Ortama 4 dişi, 4 erkek fare bırakılır ve 24 saat gözlem yapılıyor.

Ortamda yaşam için gerekli tüm besin ve çevre şartlarını sağlanır ve avcı riski ortadan kaldırılıyor.

Tam bir “fare cenneti” ortamı oluşturulur…

İlk 104 günde fareler ortama alışırlar ki; bu evreye Calhoun, “İlk evre” adını verir.

Bu evrede fareler kendi yaşam alanlarını belirler ve yuvalarını yaparlar.

Bu evreden sonra beklenildiği üzere hızlı bir nüfus artışı başlar ki; bu evreye “Patlama evresi” adı verilir.

Bu evrede nüfus her 60 günde bir 2 katına çıkar ve 315. güne gelindiğinde nüfus 600 ün üzerine çıkmıştır bile…

Bu aşamaya kadar hiçbir sorun gözlenmez ama bazı bölgelerde daha fazla yemek yendiği ve bazı odalarda fazla fare olduğu gözlemleniyor.

Çoğu fare tek başına asla yemek yemiyor…

Bazı odalarda fazla fare olmasının nedeni olarak da yemekleri birlikte yemekten ve sosyalleşmekten hoşlandıkları olarak not düşülüyor.

Öyle ki; bazı odalarda kapasitenin çok üzerinde fare olmasına rağmen bazı odaların yarı dolu veya boş olduğu görülüyor.

***

Bir süre sonra farelerde huzursuzluklar baş göstermeye başlıyor.

Huzurun kaçma nedeni beklendiği gibi açlık değil!

Asıl neden; kalabalık!

Kalabalıktan dolayı toplum içinde kendilerine bir rol bulamayan bazı erkek fareler bir süre sonra amaçsızlaşmaya başlıyor!..

Bu dönemde bir “duraklama evresi” başlıyor.

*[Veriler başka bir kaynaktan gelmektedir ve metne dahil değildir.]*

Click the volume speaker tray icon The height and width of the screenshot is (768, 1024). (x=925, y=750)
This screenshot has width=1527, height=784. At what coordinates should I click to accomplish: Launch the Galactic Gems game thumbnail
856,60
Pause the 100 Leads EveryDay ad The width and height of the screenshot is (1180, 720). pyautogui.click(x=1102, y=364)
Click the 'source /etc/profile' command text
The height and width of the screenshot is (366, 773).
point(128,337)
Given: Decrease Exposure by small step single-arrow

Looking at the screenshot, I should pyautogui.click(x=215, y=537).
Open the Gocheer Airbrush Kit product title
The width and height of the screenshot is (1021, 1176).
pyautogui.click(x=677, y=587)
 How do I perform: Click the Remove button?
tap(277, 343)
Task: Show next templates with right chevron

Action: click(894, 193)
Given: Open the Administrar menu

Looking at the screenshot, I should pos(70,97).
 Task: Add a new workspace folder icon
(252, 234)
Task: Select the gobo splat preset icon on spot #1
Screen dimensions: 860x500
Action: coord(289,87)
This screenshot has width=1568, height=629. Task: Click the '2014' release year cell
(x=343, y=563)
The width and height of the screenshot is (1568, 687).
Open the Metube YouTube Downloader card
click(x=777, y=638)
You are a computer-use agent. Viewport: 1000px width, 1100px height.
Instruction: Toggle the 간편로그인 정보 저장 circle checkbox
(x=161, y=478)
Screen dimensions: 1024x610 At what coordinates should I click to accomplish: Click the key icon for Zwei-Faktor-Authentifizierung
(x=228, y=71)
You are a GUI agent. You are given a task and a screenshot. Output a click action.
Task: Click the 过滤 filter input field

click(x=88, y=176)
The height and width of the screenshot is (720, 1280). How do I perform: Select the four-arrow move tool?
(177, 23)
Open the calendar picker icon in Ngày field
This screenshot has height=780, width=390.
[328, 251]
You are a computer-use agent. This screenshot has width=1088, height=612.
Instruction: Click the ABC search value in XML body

Devamında, kalabalık olan odalarda fareler, aşırı sosyallikten kaynaklanan sosyal bağ kırılmaları yaşıyor.

Erkek fareler, yuvalarını ve eşlerini korumak yerine ortada bulunan alanlarda yaşamaya başlıyorlar.

Bu alanda kendilerinden zayıf gördükleri erkek rakiplerine fiziki ve cinsel olarak cinsiyet ve yakınlık fark etmeksizin saldırmaya başlıyorlar.

Uygun şartlardan dolayı uzun yaşayan fareler, çoğunlukla yeni doğan ve sosyal hiyerarşide yer bulamayan gençlere saldırıyor.

Zaman içerisinde saldırıya uğrayan fareler de saldırgan bir tavır alarak diğer farelere saldırmaya başlıyor.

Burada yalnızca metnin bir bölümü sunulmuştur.